*Description of the task*:
Repeat the records below word for word, but start at the line that contains "Image resolution: width=425", stop after the last line, and include nothing else.

-- Data excerpts follows --

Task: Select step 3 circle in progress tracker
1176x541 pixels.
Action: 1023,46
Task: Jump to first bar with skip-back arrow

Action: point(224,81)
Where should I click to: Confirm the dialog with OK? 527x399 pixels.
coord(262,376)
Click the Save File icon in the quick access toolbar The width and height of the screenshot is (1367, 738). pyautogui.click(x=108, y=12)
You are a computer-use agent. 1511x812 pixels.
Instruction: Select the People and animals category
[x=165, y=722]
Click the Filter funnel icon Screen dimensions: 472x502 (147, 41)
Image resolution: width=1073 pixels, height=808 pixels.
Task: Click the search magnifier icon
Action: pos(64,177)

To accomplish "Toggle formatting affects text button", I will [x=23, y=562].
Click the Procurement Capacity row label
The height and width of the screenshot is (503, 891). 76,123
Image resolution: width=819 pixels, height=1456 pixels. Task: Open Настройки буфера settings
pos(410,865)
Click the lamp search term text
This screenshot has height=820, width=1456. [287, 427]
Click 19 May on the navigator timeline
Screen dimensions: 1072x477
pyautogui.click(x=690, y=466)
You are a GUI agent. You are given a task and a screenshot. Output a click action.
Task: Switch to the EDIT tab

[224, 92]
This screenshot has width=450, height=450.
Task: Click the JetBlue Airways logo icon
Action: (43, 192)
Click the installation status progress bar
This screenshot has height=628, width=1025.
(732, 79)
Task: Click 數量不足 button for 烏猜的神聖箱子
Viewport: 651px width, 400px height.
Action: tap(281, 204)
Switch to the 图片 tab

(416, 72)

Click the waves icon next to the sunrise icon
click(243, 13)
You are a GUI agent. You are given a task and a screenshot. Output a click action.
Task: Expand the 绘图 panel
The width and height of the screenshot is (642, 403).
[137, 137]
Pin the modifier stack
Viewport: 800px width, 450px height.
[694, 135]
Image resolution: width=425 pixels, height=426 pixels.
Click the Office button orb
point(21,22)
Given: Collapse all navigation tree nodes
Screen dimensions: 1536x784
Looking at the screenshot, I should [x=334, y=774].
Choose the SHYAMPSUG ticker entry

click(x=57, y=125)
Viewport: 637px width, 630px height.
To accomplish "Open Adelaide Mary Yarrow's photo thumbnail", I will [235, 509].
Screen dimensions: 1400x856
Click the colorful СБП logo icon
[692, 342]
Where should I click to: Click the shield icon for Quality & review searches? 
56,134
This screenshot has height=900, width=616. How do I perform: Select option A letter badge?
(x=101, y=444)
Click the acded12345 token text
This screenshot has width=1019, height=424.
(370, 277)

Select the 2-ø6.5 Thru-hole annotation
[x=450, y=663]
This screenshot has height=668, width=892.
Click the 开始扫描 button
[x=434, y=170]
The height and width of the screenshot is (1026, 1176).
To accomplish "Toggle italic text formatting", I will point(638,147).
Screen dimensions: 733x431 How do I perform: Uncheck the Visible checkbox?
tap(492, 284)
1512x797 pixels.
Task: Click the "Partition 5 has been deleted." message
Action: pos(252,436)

-- Data excerpts concluded --

*Exercise solution*:
Image resolution: width=425 pixels, height=426 pixels.
Click the Office button orb
point(21,22)
Given: Collapse all navigation tree nodes
Screen dimensions: 1536x784
Looking at the screenshot, I should [x=334, y=774].
Choose the SHYAMPSUG ticker entry

click(x=57, y=125)
Viewport: 637px width, 630px height.
To accomplish "Open Adelaide Mary Yarrow's photo thumbnail", I will [235, 509].
Screen dimensions: 1400x856
Click the colorful СБП logo icon
[692, 342]
Where should I click to: Click the shield icon for Quality & review searches? 
56,134
This screenshot has height=900, width=616. How do I perform: Select option A letter badge?
(x=101, y=444)
Click the acded12345 token text
This screenshot has width=1019, height=424.
(370, 277)

Select the 2-ø6.5 Thru-hole annotation
[x=450, y=663]
This screenshot has height=668, width=892.
Click the 开始扫描 button
[x=434, y=170]
The height and width of the screenshot is (1026, 1176).
To accomplish "Toggle italic text formatting", I will point(638,147).
Screen dimensions: 733x431 How do I perform: Uncheck the Visible checkbox?
tap(492, 284)
1512x797 pixels.
Task: Click the "Partition 5 has been deleted." message
Action: pos(252,436)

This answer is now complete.